From a real conversation

The fastest way to build a regression suite is to turn conversations that already happened into tests:

In the create dialog, paste a conversation ID under Start from a real conversation and click Draft.
The scenario, expected procedure, and (when the conversation was itself a simulation) the test customer are filled in automatically.
Review and save.

This turns a production issue into a permanent regression test in one step.

Existing tests keep working. Saved simulations that already have custom pass criteria continue to use those criteria. You can leave them as-is and move them to procedure-based review when you are ready.

Running and comparing revisions

Run a single test, the failures, or the whole set against the live revision or any past revision. Runs execute in parallel in the background, so large suites finish quickly and keep going even if you close the tab.

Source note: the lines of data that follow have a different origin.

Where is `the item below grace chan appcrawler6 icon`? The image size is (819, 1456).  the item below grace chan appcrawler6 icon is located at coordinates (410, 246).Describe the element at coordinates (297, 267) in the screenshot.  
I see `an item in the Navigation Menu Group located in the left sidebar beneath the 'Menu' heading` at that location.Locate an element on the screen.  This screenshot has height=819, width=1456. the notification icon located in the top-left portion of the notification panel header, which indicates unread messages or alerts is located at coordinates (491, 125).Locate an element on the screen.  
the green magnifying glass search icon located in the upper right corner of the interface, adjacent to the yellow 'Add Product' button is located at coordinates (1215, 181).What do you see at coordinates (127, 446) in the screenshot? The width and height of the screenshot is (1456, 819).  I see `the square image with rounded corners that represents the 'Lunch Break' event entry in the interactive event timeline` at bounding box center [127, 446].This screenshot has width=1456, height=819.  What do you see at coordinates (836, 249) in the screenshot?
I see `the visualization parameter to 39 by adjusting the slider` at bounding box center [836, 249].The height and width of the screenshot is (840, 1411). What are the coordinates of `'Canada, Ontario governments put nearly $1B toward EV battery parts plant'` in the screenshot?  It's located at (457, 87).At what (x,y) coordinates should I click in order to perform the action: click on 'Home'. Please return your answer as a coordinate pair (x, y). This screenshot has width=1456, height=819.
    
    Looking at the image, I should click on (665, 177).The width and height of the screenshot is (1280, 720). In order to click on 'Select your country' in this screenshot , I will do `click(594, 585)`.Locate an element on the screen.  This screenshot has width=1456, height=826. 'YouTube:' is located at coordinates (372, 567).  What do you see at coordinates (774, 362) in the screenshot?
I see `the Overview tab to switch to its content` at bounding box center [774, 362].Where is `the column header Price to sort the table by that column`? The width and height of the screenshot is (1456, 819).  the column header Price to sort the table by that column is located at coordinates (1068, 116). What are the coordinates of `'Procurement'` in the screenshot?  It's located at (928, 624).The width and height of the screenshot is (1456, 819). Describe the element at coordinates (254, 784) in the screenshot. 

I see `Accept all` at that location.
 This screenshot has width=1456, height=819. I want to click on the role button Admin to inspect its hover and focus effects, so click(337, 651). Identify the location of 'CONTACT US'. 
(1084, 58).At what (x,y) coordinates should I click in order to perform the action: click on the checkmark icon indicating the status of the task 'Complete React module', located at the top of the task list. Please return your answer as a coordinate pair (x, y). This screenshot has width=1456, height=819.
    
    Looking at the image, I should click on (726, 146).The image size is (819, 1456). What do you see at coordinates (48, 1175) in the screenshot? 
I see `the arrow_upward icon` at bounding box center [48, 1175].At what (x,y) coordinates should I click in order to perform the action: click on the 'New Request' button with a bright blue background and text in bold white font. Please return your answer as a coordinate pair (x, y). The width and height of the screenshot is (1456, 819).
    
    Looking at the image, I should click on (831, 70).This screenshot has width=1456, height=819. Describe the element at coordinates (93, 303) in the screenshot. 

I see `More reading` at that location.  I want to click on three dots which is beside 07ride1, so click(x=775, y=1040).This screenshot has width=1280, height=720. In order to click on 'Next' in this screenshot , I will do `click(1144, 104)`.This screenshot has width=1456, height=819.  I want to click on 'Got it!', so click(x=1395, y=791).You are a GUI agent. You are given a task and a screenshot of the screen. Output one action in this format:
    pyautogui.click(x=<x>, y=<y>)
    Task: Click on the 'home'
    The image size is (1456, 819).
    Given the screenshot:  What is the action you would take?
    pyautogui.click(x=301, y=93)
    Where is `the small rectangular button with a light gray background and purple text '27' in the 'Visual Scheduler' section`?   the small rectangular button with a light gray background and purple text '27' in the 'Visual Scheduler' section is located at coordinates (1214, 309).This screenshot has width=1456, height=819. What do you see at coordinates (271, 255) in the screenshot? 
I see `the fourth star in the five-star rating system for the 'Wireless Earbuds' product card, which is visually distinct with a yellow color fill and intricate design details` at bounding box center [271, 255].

To hill-climb safely, compare two revisions:

Run your tests against the new revision.
Pick a baseline revision in Compare to….
The toolbar shows regressions (passed on the baseline, now failing) and fixes (failing on the baseline, now passing). Click either to filter.

A change is safe to ship when it has fixes and zero regressions.

Inspecting a run

Open any result to see the full conversation, provider calls, and two review decisions:

Right procedure — the agent selected exactly the expected procedure or procedures.
Followed correctly — the agent followed that procedure’s guidance, examples, and never checks.

When a reviewer finds a reusable gap, Applied can draft a focused procedure improvement and a matching regression simulation. A teammate reviews the draft before it changes the procedure; suggestions never edit live behavior automatically.

Quick workflow

Create a few test customers covering your common backends.
Link each test to the procedure it should exercise.
Draft additional test cases from real conversations — especially ones that went wrong.
Run the set against your live revision to establish a green baseline.
Make a change, run again against the new revision, and compare.
Ship when you have fixes and no regressions.